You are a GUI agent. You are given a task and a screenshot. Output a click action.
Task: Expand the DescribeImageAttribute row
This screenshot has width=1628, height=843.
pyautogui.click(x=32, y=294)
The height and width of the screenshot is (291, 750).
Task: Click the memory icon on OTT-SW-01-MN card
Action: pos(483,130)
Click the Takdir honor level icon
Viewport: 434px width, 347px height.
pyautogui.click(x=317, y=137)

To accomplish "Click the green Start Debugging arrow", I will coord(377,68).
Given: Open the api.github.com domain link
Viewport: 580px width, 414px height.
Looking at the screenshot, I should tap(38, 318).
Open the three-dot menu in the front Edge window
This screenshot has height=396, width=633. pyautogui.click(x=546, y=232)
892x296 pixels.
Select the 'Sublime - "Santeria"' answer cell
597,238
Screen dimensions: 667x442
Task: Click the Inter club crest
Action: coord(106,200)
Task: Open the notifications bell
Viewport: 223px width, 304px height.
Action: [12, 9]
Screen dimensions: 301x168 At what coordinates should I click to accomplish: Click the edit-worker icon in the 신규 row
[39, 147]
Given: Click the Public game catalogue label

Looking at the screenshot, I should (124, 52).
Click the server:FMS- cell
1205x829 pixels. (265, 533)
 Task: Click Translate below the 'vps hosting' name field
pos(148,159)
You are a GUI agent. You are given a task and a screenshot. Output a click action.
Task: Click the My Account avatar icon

Do this
Extract the lines starting at the one that contains "Given: Open the api.github.com domain link" and ending at the last line above, and reproduce them word for word.

Answer for this exercise
Given: Open the api.github.com domain link
Viewport: 580px width, 414px height.
Looking at the screenshot, I should tap(38, 318).
Open the three-dot menu in the front Edge window
This screenshot has height=396, width=633. pyautogui.click(x=546, y=232)
892x296 pixels.
Select the 'Sublime - "Santeria"' answer cell
597,238
Screen dimensions: 667x442
Task: Click the Inter club crest
Action: coord(106,200)
Task: Open the notifications bell
Viewport: 223px width, 304px height.
Action: [12, 9]
Screen dimensions: 301x168 At what coordinates should I click to accomplish: Click the edit-worker icon in the 신규 row
[39, 147]
Given: Click the Public game catalogue label

Looking at the screenshot, I should (124, 52).
Click the server:FMS- cell
1205x829 pixels. (265, 533)
 Task: Click Translate below the 'vps hosting' name field
pos(148,159)
You are a GUI agent. You are given a task and a screenshot. Output a click action.
Task: Click the My Account avatar icon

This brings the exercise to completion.